The entries that follow must be given again exactly, with the pictures excluded.

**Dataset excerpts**
Content starts

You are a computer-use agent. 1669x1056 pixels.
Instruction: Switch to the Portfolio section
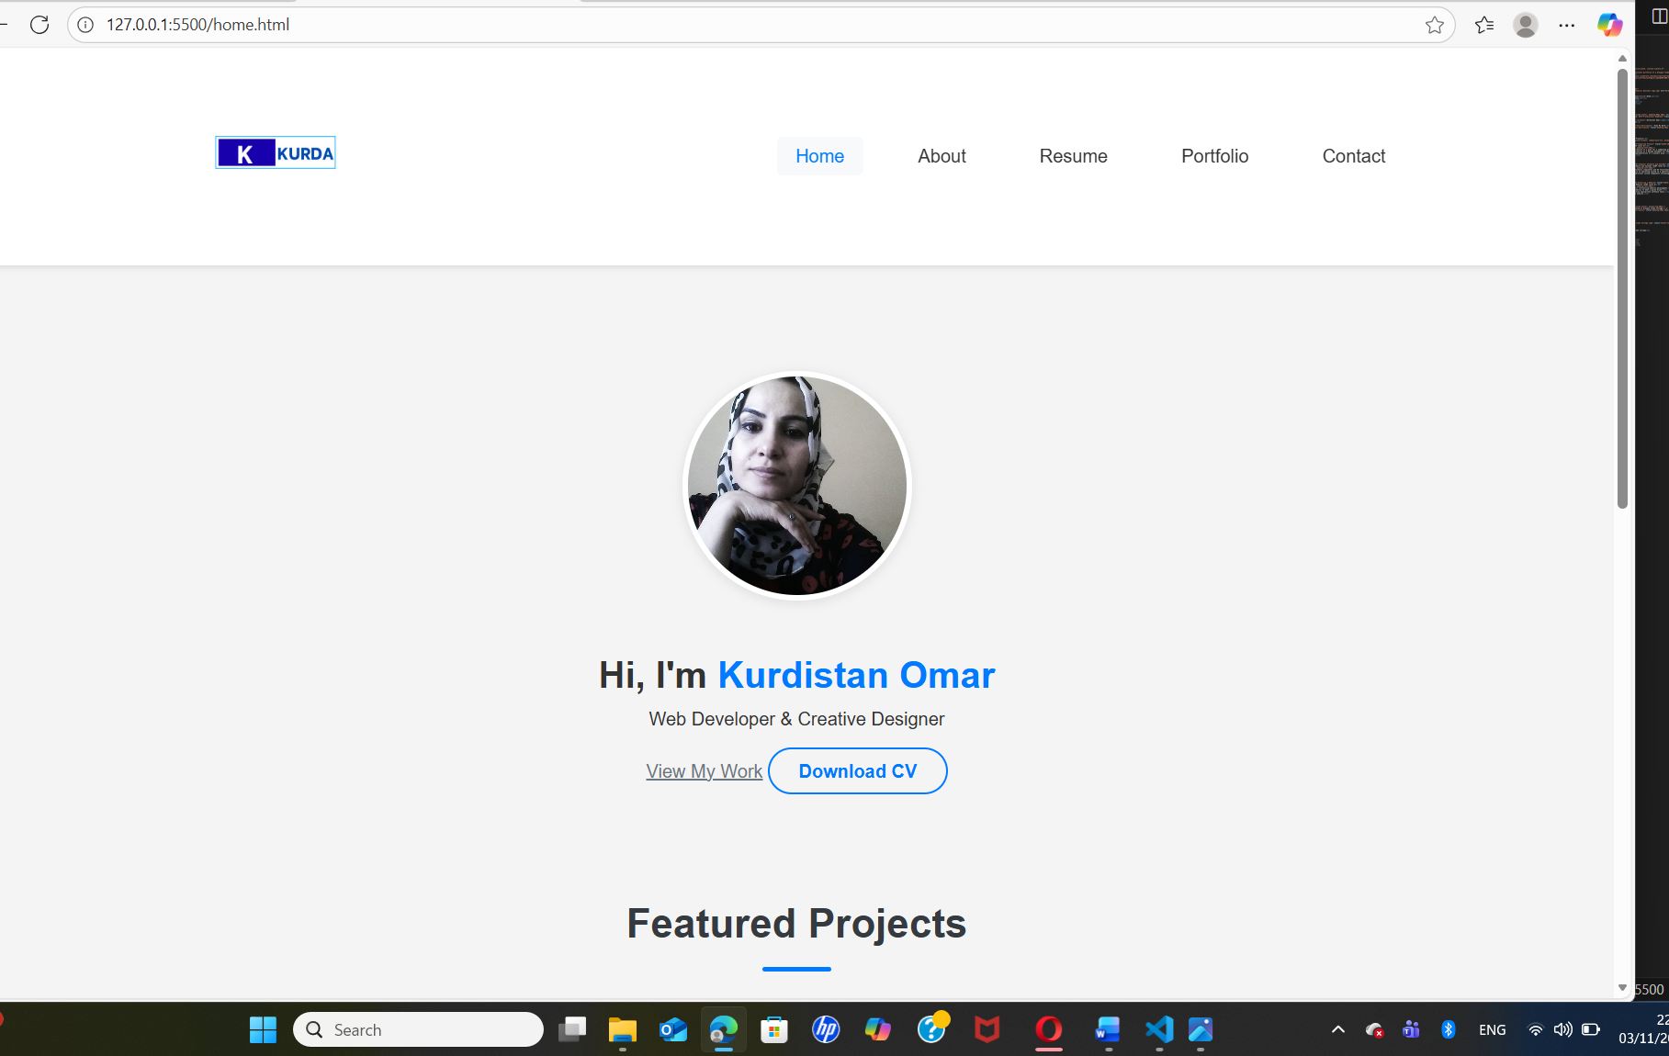point(1214,156)
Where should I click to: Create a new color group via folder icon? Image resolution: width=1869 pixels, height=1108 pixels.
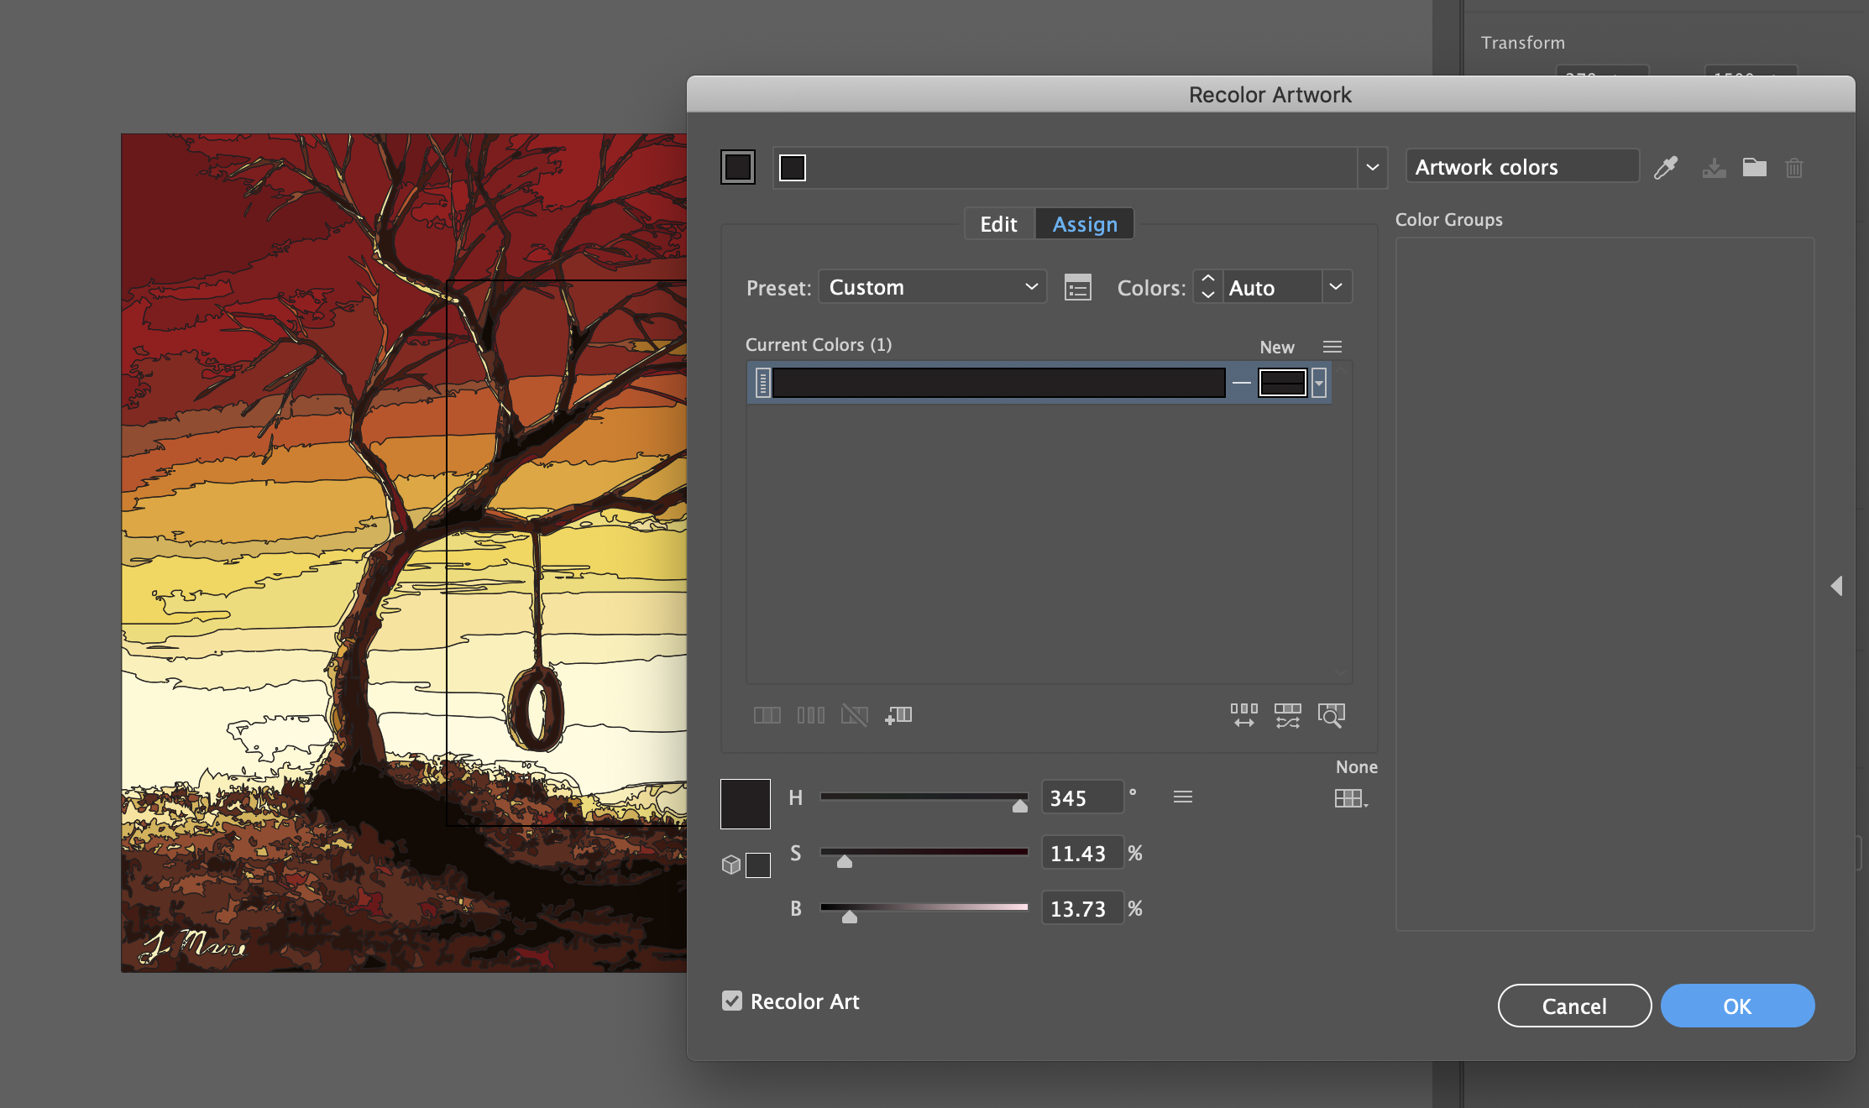1755,168
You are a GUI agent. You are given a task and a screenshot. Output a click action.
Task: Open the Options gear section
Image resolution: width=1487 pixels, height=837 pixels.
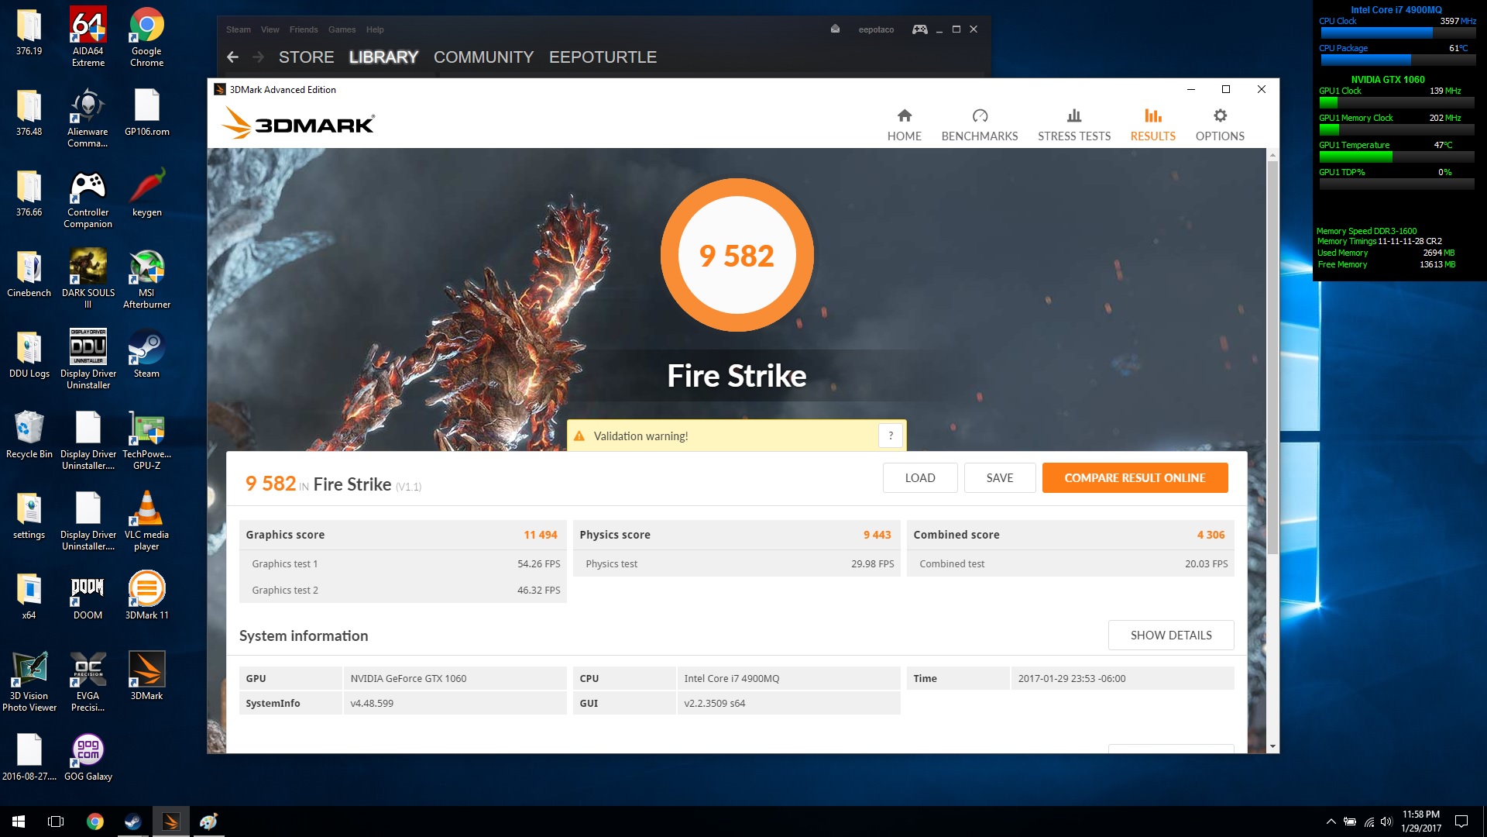(x=1219, y=125)
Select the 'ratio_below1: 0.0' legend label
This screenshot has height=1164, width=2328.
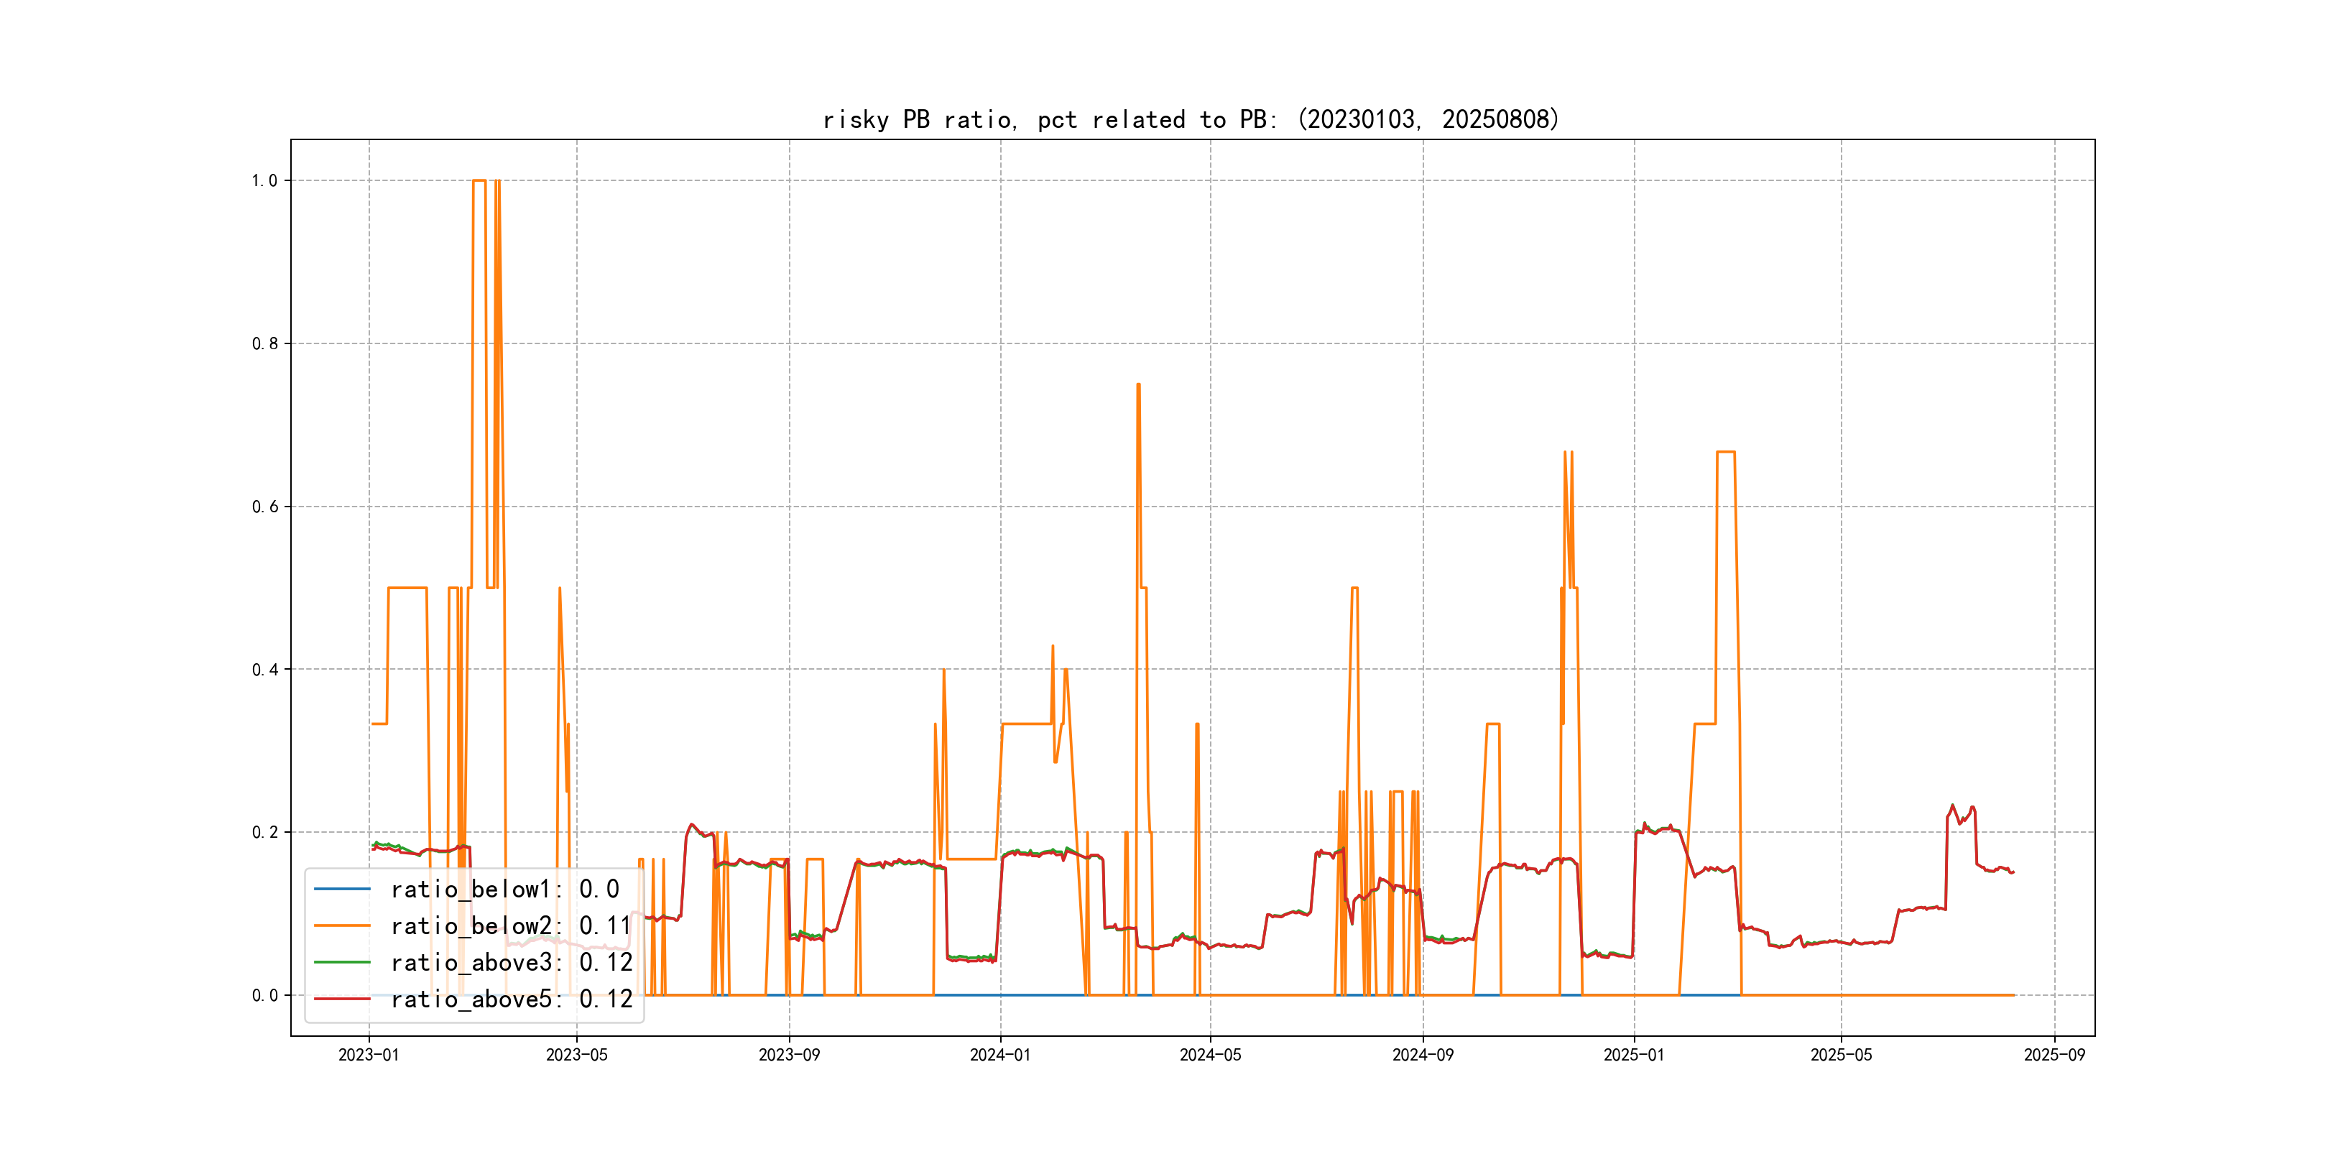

Content ends

**ANSWER TO THIS TASK**
You are a computer-use agent. 1669x1056 pixels.
Instruction: Switch to the Portfolio section
point(1214,156)
Where should I click to: Create a new color group via folder icon? Image resolution: width=1869 pixels, height=1108 pixels.
1755,168
You are a GUI agent. You are given a task and a screenshot. Output a click action.
Task: Open the Options gear section
Image resolution: width=1487 pixels, height=837 pixels.
(x=1219, y=125)
Select the 'ratio_below1: 0.0' legend label
This screenshot has height=1164, width=2328.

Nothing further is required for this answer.